After months of waiting to find out which character was killed off in the Season 6 finale, The Walking Dead finally delivered the answer with a heart-wrenching premiere that really did change things forever on the long-running show. With the devastating loss of both Abraham and Glenn, Season 7 is positioned to be The Walking Dead’s most harrowing yet and it’s frankly difficult to know where the show might go next.

There are almost too many questions to ask right now about the upcoming season, but these are the ones I can’t stop asking following the season premiere, “The Day Will Come When You Won’t Be.”
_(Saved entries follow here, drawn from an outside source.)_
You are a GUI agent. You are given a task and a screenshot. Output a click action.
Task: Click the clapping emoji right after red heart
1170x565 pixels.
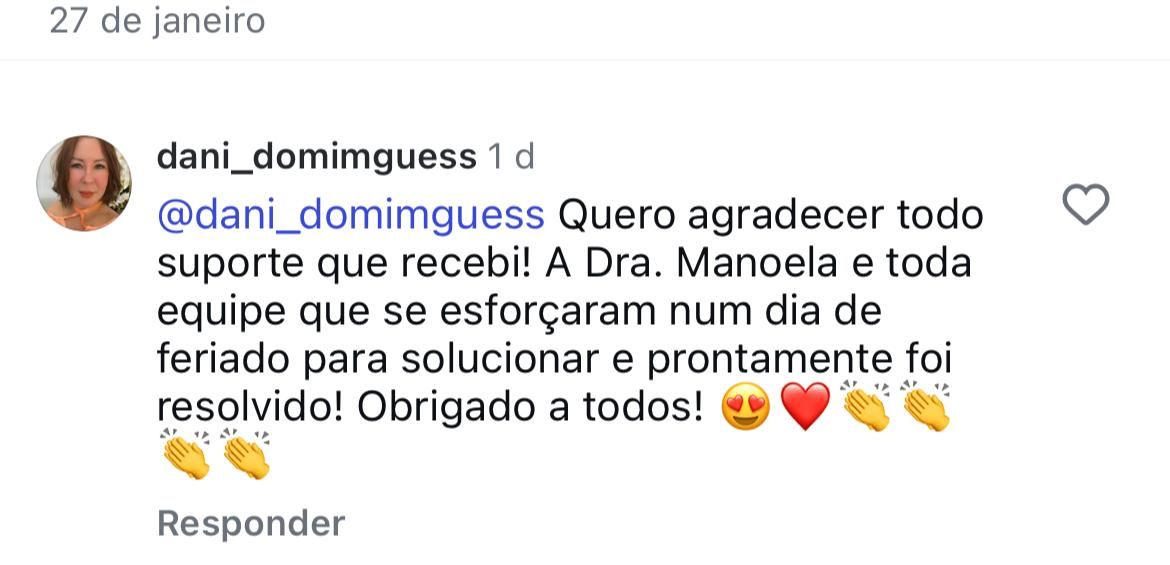[866, 407]
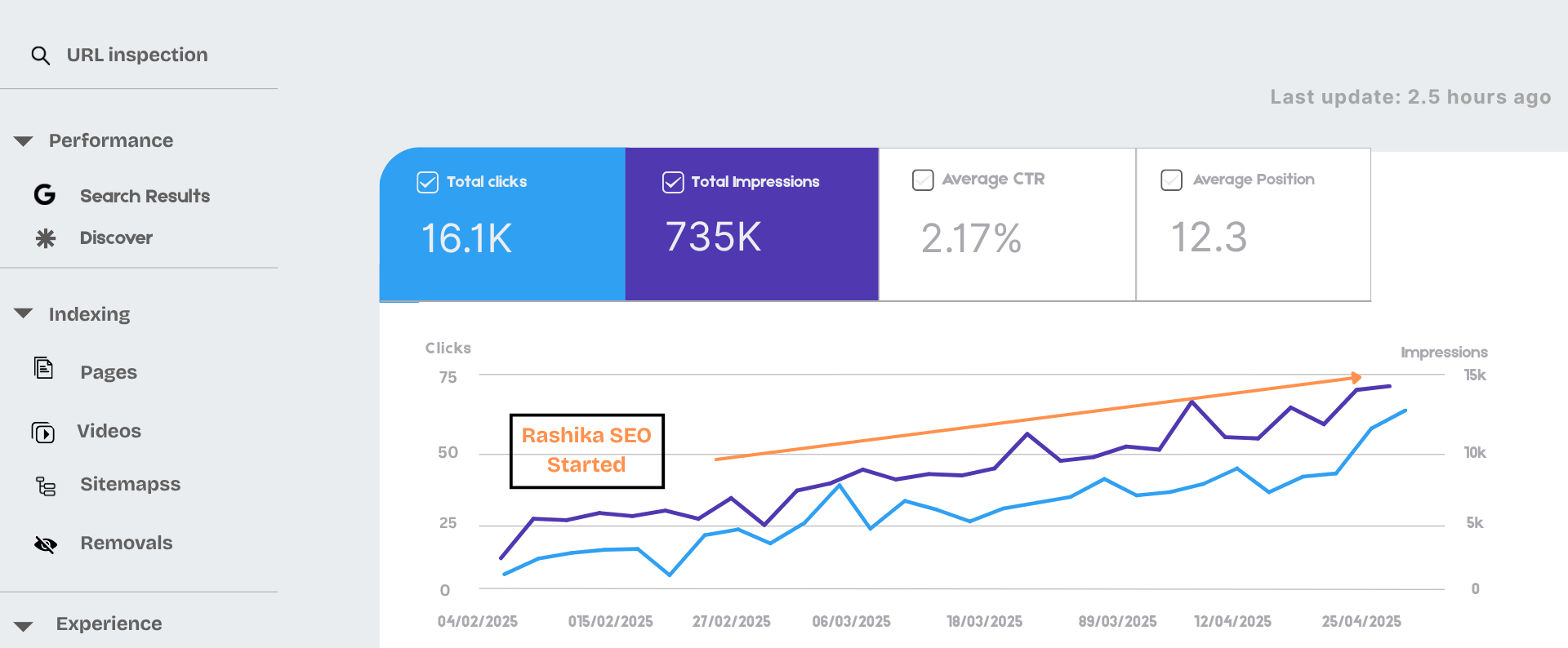Screen dimensions: 1568x648
Task: Go to the Videos indexing page
Action: 109,431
10. Will Rick Use That Ax To Kill Negan?

While Negan’s barbed wire bat Lucille took center stage in this episode when it came to inanimate objects that might as well be living, breathing characters, Rick’s unnamed hatchet was a close second. The ax was central to Negan’s plan for breaking Rick down: he threatened and teased him with it, ordered him to go fetch it, and then almost had Rick use it on his own son.

Given how significant a role the ax played in breaking Rick’s resolve and confidence, it would appear that the show is planning to have things come full circle and eventually have Rick use it to finish Negan off, but with Negan likely around for the long haul, it will be interesting to see if the writers even remember to keep the ax around long enough for Rick to use it (or if he’s even the one who ultimately kills Negan). Source:

9. What Does Negan Have Planned For Daryl

The premiere ended with Negan leaving the surviving members of Rick’s group to mourn the deaths of Glenn and Abraham … well, everyone except for Daryl, who got hauled off in the back of a truck bound for Negan’s home base of operations. This is an interesting turn of events, as Negan seems to have taken a keen interest in Daryl, aka the guy who punched him in the face and prompted him to murder Glenn in cold blood for reasons that remain somewhat vague (but more on that in a bit).
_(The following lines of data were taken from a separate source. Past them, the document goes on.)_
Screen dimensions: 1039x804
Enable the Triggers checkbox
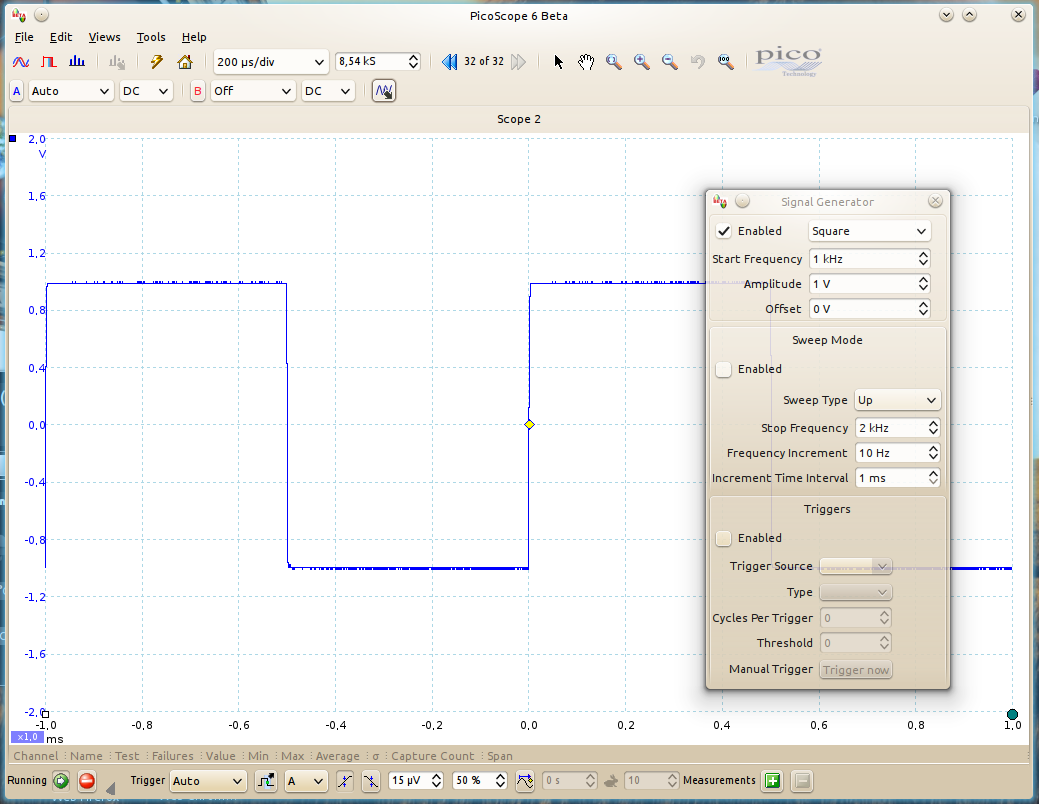pyautogui.click(x=724, y=538)
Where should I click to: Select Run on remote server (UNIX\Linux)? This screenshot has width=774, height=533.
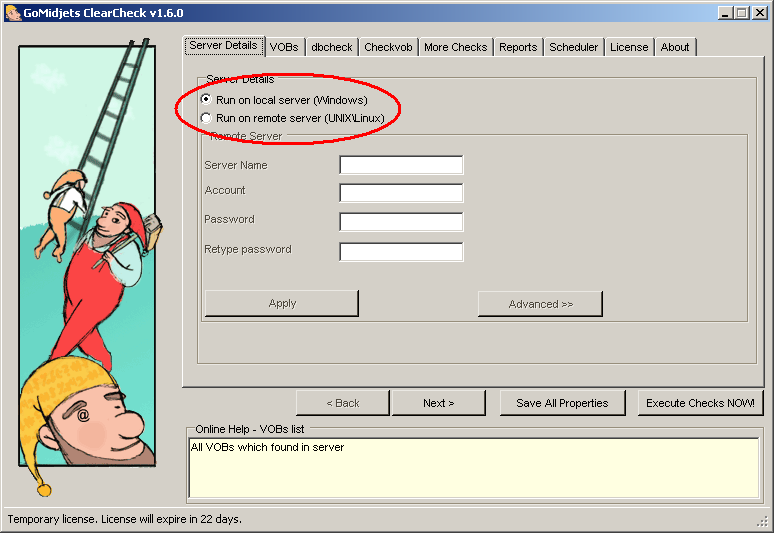point(206,118)
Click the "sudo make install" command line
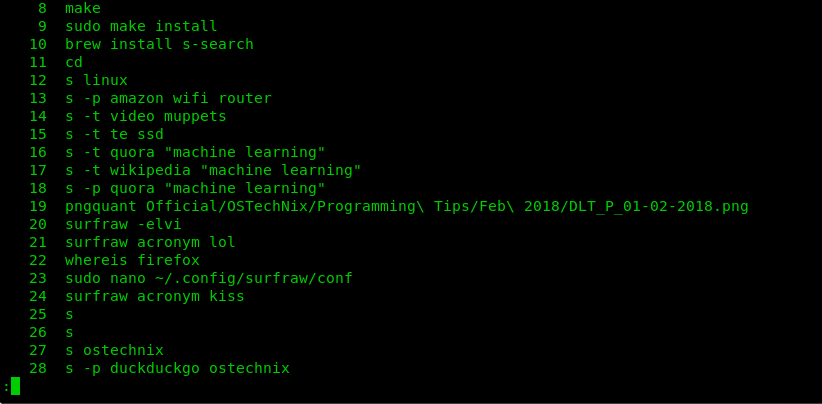The image size is (822, 404). coord(141,26)
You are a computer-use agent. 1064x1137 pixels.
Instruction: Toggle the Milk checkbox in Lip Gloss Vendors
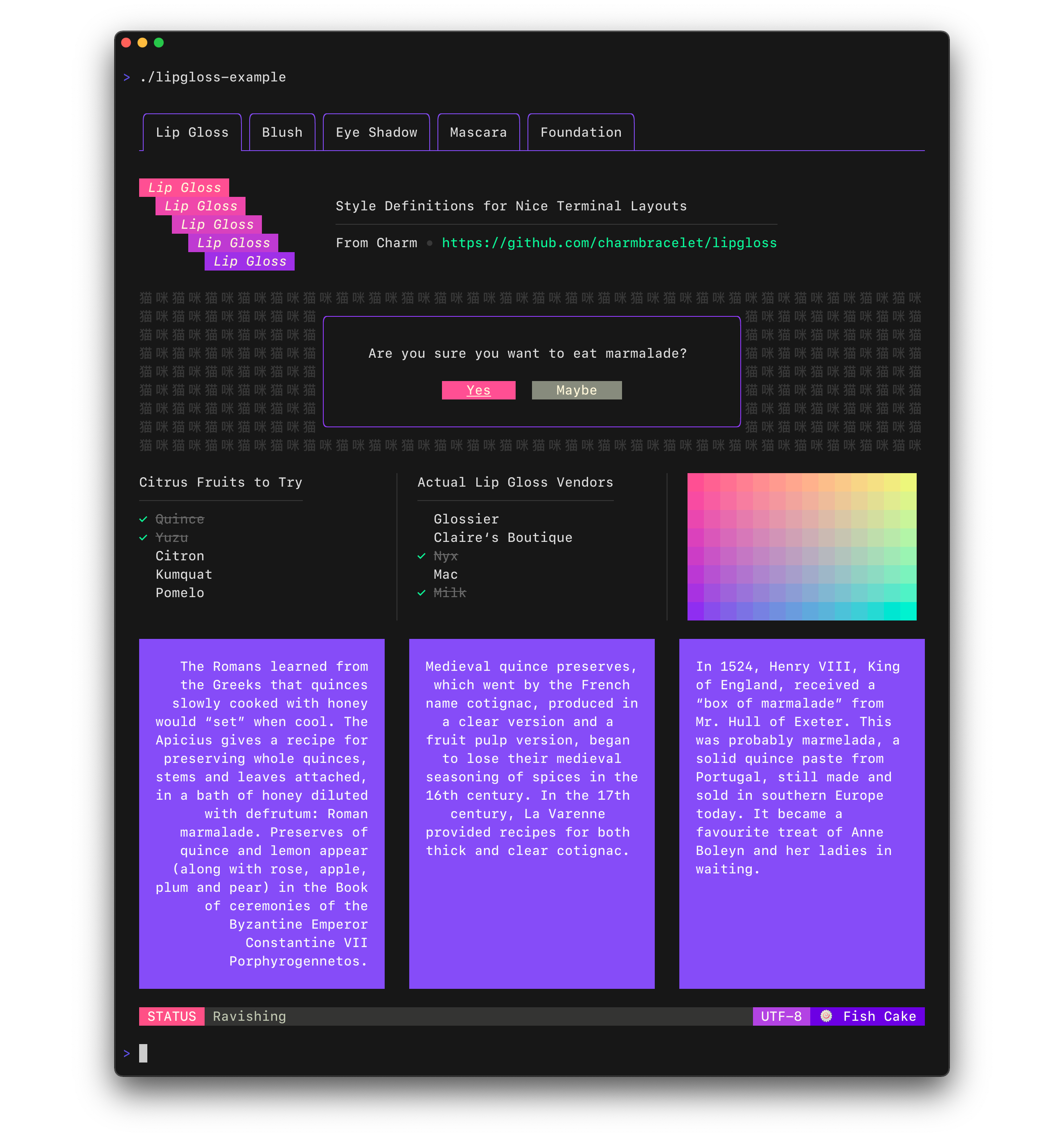(422, 593)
The most likely scenario is that Negan sees Daryl as someone he can convince to join his ranks rather easily and one who would make for a good ally given Daryl’s combat prowess, but there are many other possibilities as well, such as simply wanting to torture him in private. Given that Daryl is a made-for-TV character and has no interaction with Negan in the comics, he’s pretty much a blank slate when it comes to this story arc and his time as Negan’s prisoner(?) has the potential to be exciting stuff. Source: AMC

8. Who/What Will Convince Rick To Fight Negan?

Although I had some issues with the way this episode was structured, I did enjoy the way Negan’s breaking of Rick’s spirit was handled. In particular, the situation involving Rick being ordered to cut off Carl’s arm was harrowing stuff and did a fantastic job of showing Rick’s resolve finally being broken by his new adversary.

As evidenced by Rick’s tepid response to Maggie’s assertion that Negan needs to be killed, it’s pretty clear that Rick Grimes is going to be a bit of a pushover for the next little while, as he not only deals with the loss of Glenn and Abraham, but also the loss of his confidence and status as top dog. I, for one, am curious to see what it’s going to take to get Rick to a place where he’s mentally ready to take Negan out because right now, he’s all but given up.

Via: AMC

7. What Is Life Like At Negan’s Home Base?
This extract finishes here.